W badaniu przeprowadzonym przez platformę Holidu eksperci wzięli pod lupę recenzje zamieszczone przez podróżników w serwisie Tripadvisor. Fakt, że Wersal znalazł się się na pierwszym miejscu zestawienia najbardziej zatłoczonych atrakcji turystycznych nie powinien nikogo dziwić, zważywszy na fakt, że to właśnie Francja jest najchętniej odwiedzanym krajem na świecie.
Wersal ma 15 mln gości rocznie. Oczywiście wnętrza i ogrody dawnej rezydencji króla Ludwika XIV i Marii Antoniny zachwycają swoim przepychem, ale trudno docenić je w pełni, gdy ich odbiór zakłócają, no właśnie, tłumy turystów. Tłok, gwar, oczekiwanie w długiej kolejce, a następnie przepychanie się pośród turystów - to czyni wycieczkę do Wersalu bardziej męczącą niż fascynującą.
Kolejne miejsca
Na drugim miejscu uplasowała się islandzka Błękitna Laguna. Kąpielisko padło ofiarą własnej popularności. Jak informuje platforma, tę atrakcję jeszcze 30 lat temu odwiedzało zaledwie około 50 tys. gości rocznie. Dziś jest ich 1,3 miliona. Taka popularność naturalnych gorących źródeł rodzi też uzasadnione obawy o ich przyszłość w obliczu nadmiernej eksploatacji.
Tłumów możemy także oczekiwać, wybierając się do budapesztańskich term Szechenyi. Ten największy kompleks łaźni termalnych w Europie zajął trzecie miejsce w omawianym zestawieniu. Działający od 1913 roku obiekt odwiedza około 1,5 miliona turystów rocznie.
Tuż za podium znalazła się najsłynniejsza atrakcja turystyczna Rumunii, Zamek Bran, zwany także Zamkiem Drakuli. W ubiegłym roku ten malowniczo położony obiekt odwiedziło ponad milion turystów. Jeśli ciekawi nas jego wnętrze, zwiedzanie zamku najlepiej zaplanować poza szczytem wakacyjnego sezonu. Jedynie wtedy można liczyć na nieco mniejsze kolejki i tłum.
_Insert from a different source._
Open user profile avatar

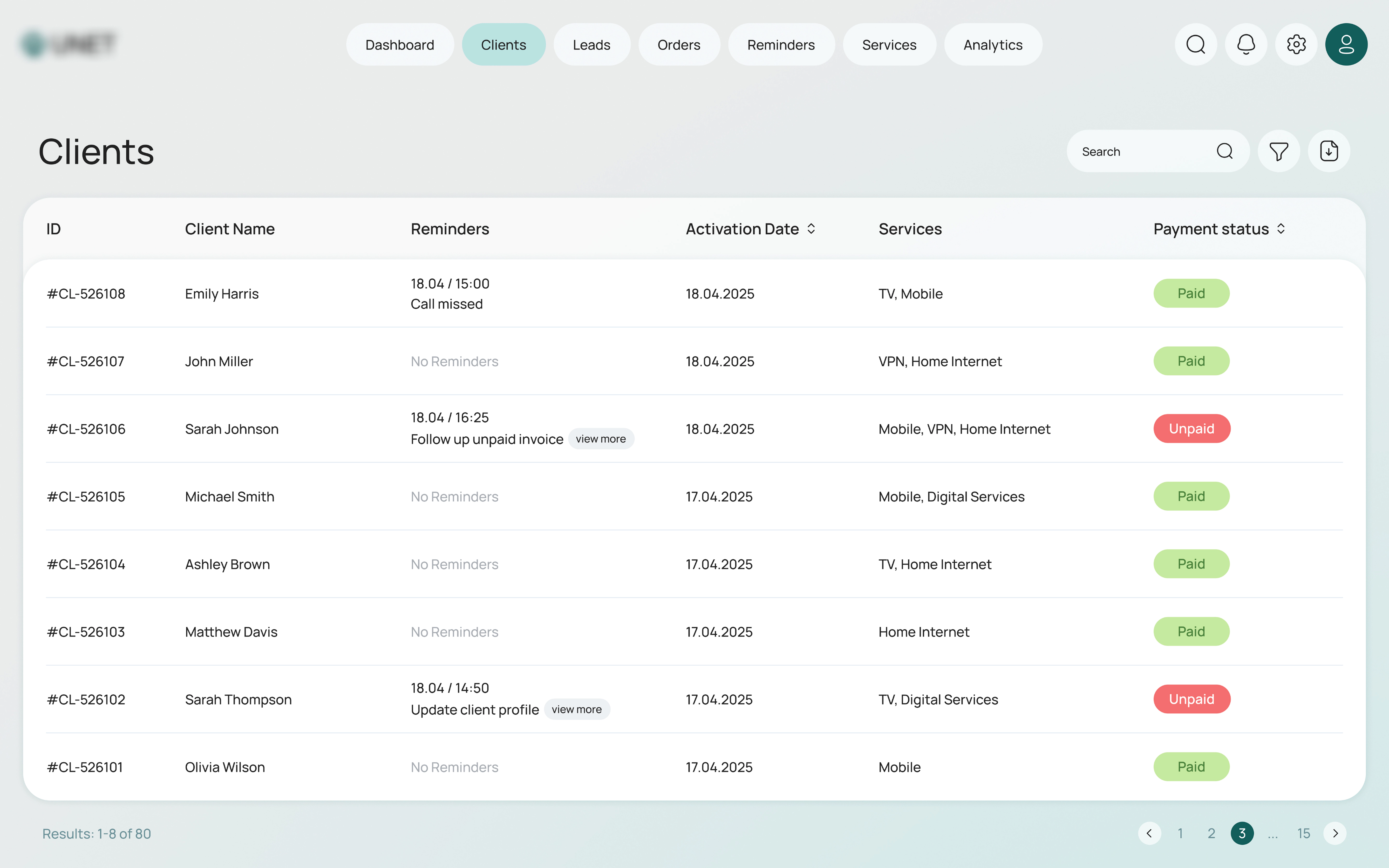click(x=1346, y=44)
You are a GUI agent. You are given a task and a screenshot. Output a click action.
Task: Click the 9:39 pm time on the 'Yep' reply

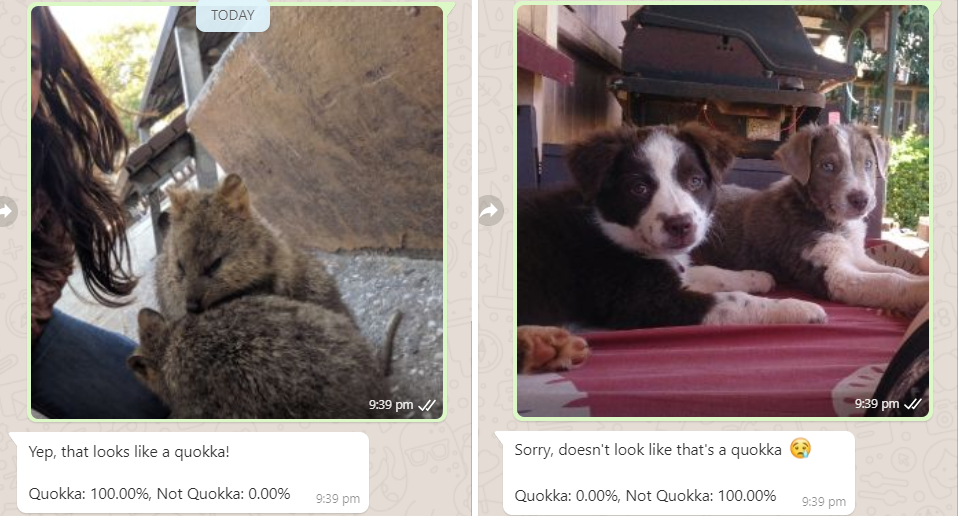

W pierwszej piątce zestawienia znalazł się także Park Narodowy Jezior Plitwickich w Chorwacji, który rocznie odwiedza ponad milion turystów. "Ludzi przyciąga jego naturalne piękno, z kaskadowymi wodospadami i bujnymi lasami, a także dobrze utrzymanymi szlakami spacerowymi. Obiekt wpisany na Listę Światowego Dziedzictwa UNESCO w 2017 roku mógł z tej listy zostać usunięty, ze względu na przytłaczającą liczbę odwiedzających i jej wpływ na delikatne ekosystemy parku" – czytamy w podsumowaniu rankingu.
Pierwsza dziesiątka
Kolejnych pięć najbardziej zatłoczonych europejskich atrakcji turystycznych to praski Most Karola, Fontanna di Trevi w Rzymie, francuskie opactwo Mont Saint-Michel, hala gastronomiczna Time Out Market w Lizbonie i wenecki Plac Św. Marka.